How to Extradite Julian Assange to the United States

by Roger Alford

I had a colleague ask an interesting question, “If Julian Assange is indicted and detained in London, would the U.S.-U.K. extradition treaty authorize extradition to the United States?” There’s not an easy answer.

The U.S.-U.K. Extradition Treaty requires “double-criminality”–the offense must be punishable in both States. Not surprisingly, the United Kingdom imposes criminal penalties for disclosing state secrets. Article 5 of the Official Secrets Act of 1989 provides a “person into whose possession the information, document or article has come is guilty of an offence if he discloses it without lawful authority knowing, or having reasonable cause to believe, that it is protected against disclosure by the foregoing provisions of this Act and that it has come into his possession” as a result of disclosure “by a Crown servant or government contractor without lawful authority.”
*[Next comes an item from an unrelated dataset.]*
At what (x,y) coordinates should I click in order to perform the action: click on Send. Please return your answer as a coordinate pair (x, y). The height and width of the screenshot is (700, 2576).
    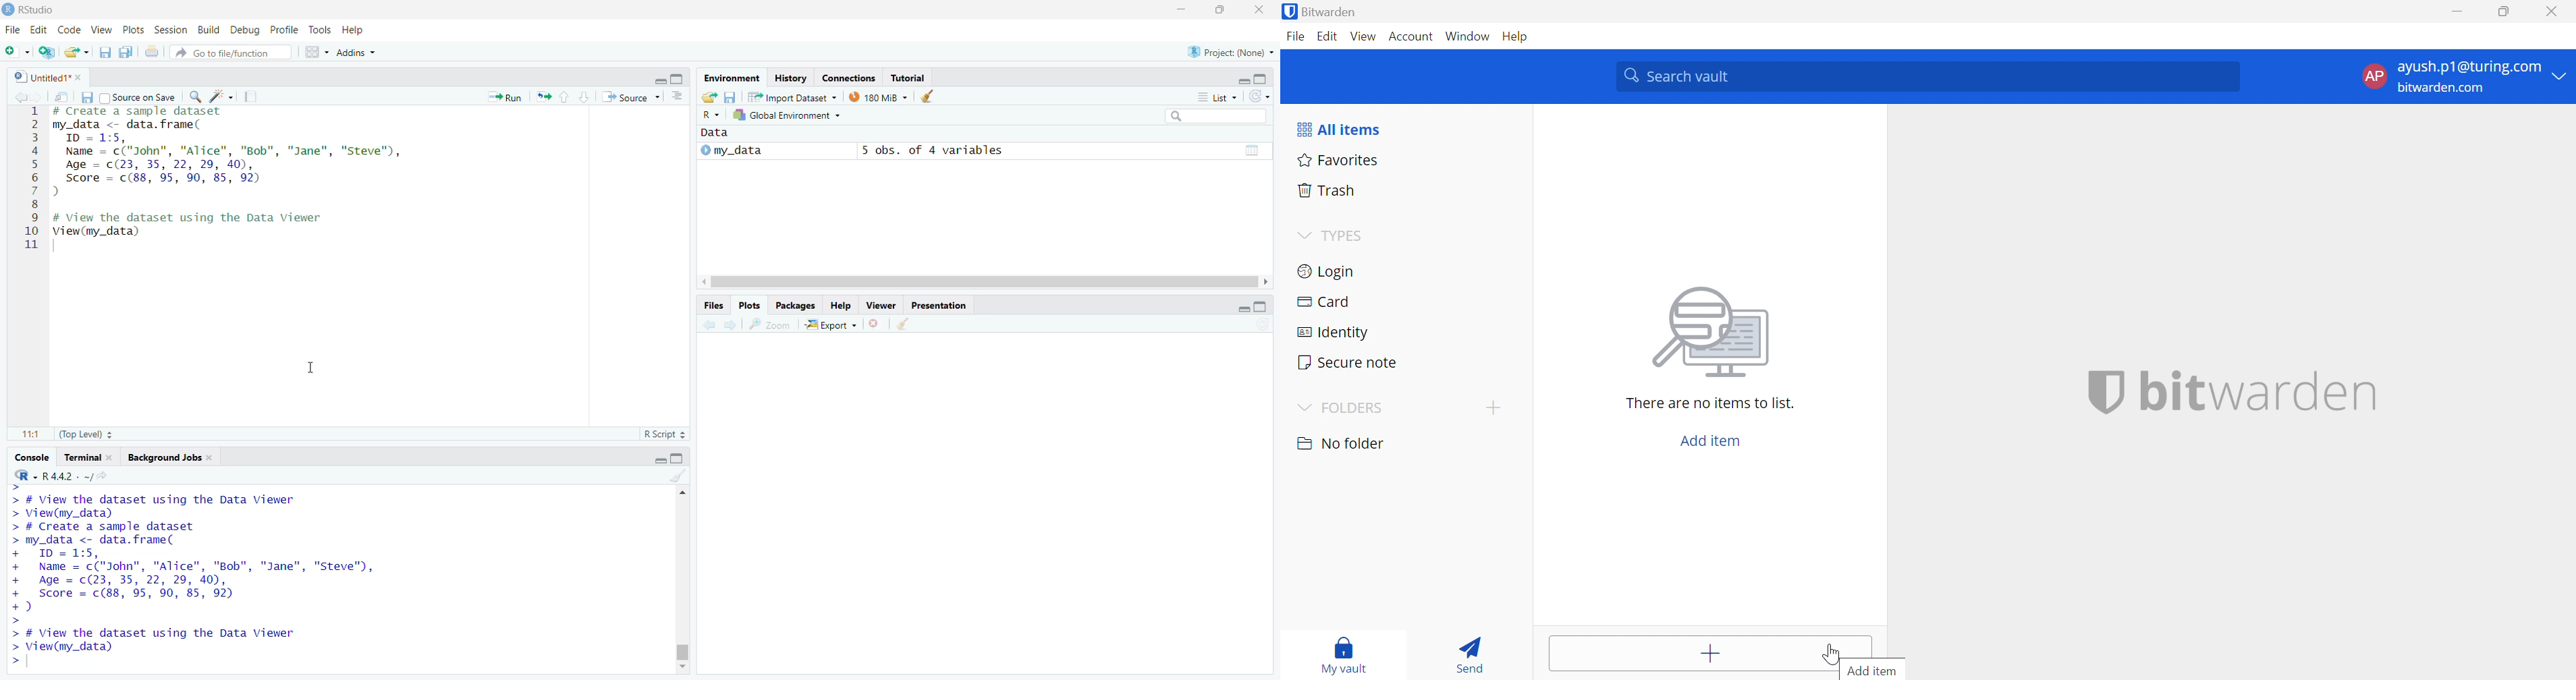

Article 4 of the treaty does, however, provide that “extradition shall not be granted if the offense for which extradition is requested is a political offense.” According to Black’s Dictionary, political offenses are “crimes directed against the security or government of a nation, such as treason, sedition, espionage, murder during a revolution, etc.” Thus, it may be difficult to extradite Assange for espionage, but easier to extradite him for various computer crimes, such as disclosing trade secrets, engaging in economic espionage, or criminal copyright infringement. If and when Assange unlawfully discloses confidential documents of major banking institutions, this will be an additional grounds for extradition and criminal prosecution.

An additional problem is that Assange is wanted by more than one State. Sweden issued an international arrest warrant on November 20 as a result of allegations that Assange committed sex crimes. Article 15 of the U.S.-U.K. Extradition Treaty requires that the British government weigh numerous factors in deciding where to extradite, including the gravity of the offenses and the chronological order in which the requests were received. Thus, it is quite possible that Assange would be extradited to Sweden before he would be sent to the United States.